Hakim konstitusi yang telah memasuki masa pensiun itu mengatakan, tidak mudah menghadirkan saksi yang bisa memberikan keterangan soal adanya praktik suap dalam proses legislasi saat MK mengelar uji materi UU.
"Ada orang yang tidak mau memberikan keterangan yang pernah di MK, saksi dari anggota DPR pun hanya satu yang menerangkan. Itu tidak bisa, mesti dua. Kalau dua saksi, itu UU (yang dibuat dari suap) akan kita minta disidik pelakunya kepada polisi," ujarnya.
MK juga sulit mengungkap pratik suap legislasi karena tidak bisa proaktif. Namun, Maruarar menegaskan, MK bisa maksimal menggali informasi dari saksi yang ada. MK juga telah memberikan peringatan kepada DPR dan pemerintah agar melakukan praktik suap menyuap dalam proses legislasi. "Kalau terjadi, alangkah mubazirnya. Puluhan miliar rupiah uang digunakan untuk pembuatan UU. Tetapi bisa dibatalkan. Supaya jangan terjadi lagi suap menyuap. Sangat berbahaya," ungkap Maruarar.

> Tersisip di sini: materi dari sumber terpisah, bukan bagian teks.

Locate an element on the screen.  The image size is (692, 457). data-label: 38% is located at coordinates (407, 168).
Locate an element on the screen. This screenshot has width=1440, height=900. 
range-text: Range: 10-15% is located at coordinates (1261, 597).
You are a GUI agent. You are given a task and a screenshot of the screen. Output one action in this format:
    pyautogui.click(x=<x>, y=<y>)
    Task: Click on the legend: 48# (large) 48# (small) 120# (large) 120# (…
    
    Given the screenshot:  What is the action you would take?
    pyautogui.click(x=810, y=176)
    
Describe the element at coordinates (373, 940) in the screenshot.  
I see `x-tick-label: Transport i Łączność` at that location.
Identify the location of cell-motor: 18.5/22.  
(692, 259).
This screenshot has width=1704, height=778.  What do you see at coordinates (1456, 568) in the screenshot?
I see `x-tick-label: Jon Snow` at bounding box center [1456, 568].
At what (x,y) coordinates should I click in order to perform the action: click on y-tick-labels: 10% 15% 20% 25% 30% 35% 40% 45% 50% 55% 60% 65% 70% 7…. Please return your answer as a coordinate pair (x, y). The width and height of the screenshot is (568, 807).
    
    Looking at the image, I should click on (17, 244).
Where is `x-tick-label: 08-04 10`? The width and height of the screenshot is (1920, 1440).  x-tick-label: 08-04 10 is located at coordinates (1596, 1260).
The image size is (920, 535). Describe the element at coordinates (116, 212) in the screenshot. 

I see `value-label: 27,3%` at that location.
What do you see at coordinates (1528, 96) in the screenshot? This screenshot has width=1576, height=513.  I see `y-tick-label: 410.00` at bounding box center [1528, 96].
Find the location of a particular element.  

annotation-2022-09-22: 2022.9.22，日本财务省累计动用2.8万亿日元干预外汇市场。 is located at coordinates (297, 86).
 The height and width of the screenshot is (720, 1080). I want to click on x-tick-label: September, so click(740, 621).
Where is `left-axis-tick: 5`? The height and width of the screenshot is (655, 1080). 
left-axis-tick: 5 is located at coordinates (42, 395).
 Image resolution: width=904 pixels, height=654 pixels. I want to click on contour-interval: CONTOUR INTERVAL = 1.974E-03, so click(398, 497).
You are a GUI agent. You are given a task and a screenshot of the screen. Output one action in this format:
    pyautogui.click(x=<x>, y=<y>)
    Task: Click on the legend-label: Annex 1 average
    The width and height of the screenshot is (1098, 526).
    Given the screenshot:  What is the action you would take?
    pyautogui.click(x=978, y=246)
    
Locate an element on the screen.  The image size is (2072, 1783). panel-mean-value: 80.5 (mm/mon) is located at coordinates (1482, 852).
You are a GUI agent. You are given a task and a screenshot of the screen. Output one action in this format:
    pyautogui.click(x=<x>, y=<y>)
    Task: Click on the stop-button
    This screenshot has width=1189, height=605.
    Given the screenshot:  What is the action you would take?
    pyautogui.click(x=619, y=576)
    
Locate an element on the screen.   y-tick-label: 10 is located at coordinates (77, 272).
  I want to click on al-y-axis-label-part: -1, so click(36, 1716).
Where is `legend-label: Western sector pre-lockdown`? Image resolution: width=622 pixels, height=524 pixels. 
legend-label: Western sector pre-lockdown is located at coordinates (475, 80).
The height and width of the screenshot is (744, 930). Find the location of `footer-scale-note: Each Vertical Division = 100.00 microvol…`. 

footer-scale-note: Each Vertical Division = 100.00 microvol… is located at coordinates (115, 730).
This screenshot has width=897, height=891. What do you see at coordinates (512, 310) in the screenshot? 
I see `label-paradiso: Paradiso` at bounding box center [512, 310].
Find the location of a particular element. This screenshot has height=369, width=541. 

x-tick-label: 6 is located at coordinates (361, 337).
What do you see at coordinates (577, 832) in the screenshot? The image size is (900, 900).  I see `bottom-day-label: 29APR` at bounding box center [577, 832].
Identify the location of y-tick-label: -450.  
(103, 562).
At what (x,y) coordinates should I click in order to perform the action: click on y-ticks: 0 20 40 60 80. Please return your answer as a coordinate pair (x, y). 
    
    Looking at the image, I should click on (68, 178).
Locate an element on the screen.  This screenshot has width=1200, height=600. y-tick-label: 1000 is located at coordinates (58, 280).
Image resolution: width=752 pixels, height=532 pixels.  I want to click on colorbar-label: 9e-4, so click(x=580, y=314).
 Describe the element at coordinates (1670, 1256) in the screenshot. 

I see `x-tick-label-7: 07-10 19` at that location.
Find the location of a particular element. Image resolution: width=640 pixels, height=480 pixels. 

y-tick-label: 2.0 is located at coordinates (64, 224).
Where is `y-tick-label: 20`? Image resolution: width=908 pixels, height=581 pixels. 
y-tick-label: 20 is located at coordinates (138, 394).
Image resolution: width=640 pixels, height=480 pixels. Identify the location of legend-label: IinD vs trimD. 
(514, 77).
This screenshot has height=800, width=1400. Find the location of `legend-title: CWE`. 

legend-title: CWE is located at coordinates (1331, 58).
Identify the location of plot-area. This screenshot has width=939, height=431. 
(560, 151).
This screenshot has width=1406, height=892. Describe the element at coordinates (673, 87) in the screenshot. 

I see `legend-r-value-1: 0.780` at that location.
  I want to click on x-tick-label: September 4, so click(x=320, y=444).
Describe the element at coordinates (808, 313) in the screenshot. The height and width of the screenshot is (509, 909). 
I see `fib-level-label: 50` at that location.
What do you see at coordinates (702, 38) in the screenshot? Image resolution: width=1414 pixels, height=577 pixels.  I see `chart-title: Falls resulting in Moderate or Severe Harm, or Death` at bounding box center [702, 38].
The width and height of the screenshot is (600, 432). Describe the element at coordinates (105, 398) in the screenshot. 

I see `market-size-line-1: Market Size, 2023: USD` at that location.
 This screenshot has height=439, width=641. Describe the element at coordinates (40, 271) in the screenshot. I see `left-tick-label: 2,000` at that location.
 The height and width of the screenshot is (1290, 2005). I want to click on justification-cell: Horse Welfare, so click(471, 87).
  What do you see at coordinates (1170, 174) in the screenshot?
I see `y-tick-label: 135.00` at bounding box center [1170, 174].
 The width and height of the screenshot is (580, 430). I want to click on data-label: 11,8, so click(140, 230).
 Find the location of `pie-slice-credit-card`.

Dalam mengeluarkan putusan pembatalan seluruh materi UU, Maruarar menambahkan, MK harus mempertimbangkan kepastian, keadilan, dan manfaat. "Kalau misalnya UU dibatalkan, maka kekekacauan akan timbul, tidak bisa," katanya.
Mantan Ketua MK Jimly Asshiddiqie menilai, praktik suap dapat dijadikan alasan untuk membatalkan sebuah kebijakan. Di MK, teorinya sudah, tetapi praktiknya belum ada. "Kalau ada RUU yang dibuat, berdasarkan praktik suap, ada agenda permainan yang tidak halal, yang melanggar hukum, mengandung unsur pidana, misalnya terbukti, maka UU itu bisa dibatalkan seluruhnya," kata Jimly.
Pembatalan itu, bukan karena masalah materiil, namun terkait dengan proses penyusunan UU tersebut. Jadi, kalau mengandung tindak pidana, seluruhnya bisa dibatalkan. Keputusan untuk membatalkan seluruh materi UU, lanjut Jimly, selama ini, hanya tergantung penafsiran hakim. "Di peraturan MK sudah ada," katanya.